--- WHAT YOU SHOULD DO ---
Can you return the rows verbatim, from the line containing "You are a computer-use" through the end of the rows, leaving the pictures out?

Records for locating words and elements
::::::::
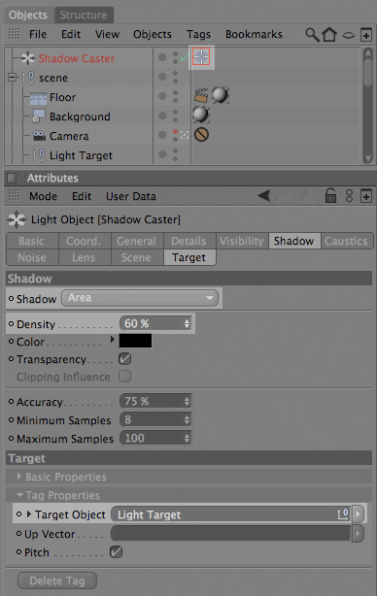
Task: Toggle the Shadow Caster enabled checkmark
Action: pyautogui.click(x=185, y=58)
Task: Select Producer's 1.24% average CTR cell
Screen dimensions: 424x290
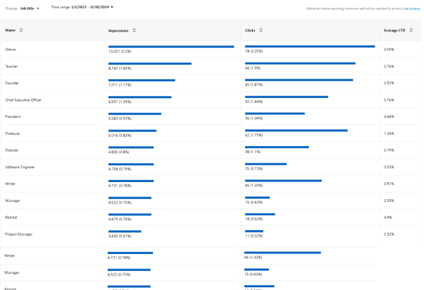Action: tap(389, 133)
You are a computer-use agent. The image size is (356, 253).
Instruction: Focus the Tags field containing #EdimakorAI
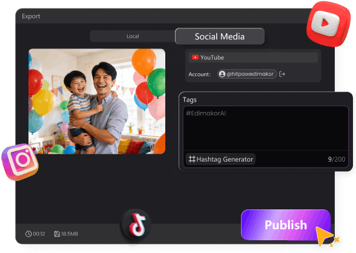click(x=266, y=128)
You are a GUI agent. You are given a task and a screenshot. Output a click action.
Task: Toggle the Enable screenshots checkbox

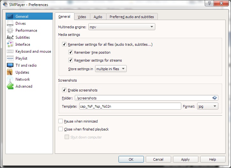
::::::::
--- THE RESULT ---
You are a computer-use agent. The image size is (356, 253).
Instruction: Focus the Tags field containing #EdimakorAI
click(x=266, y=128)
You are a GUI agent. You are given a task and a screenshot. Output a click action.
Task: Toggle the Enable screenshots checkbox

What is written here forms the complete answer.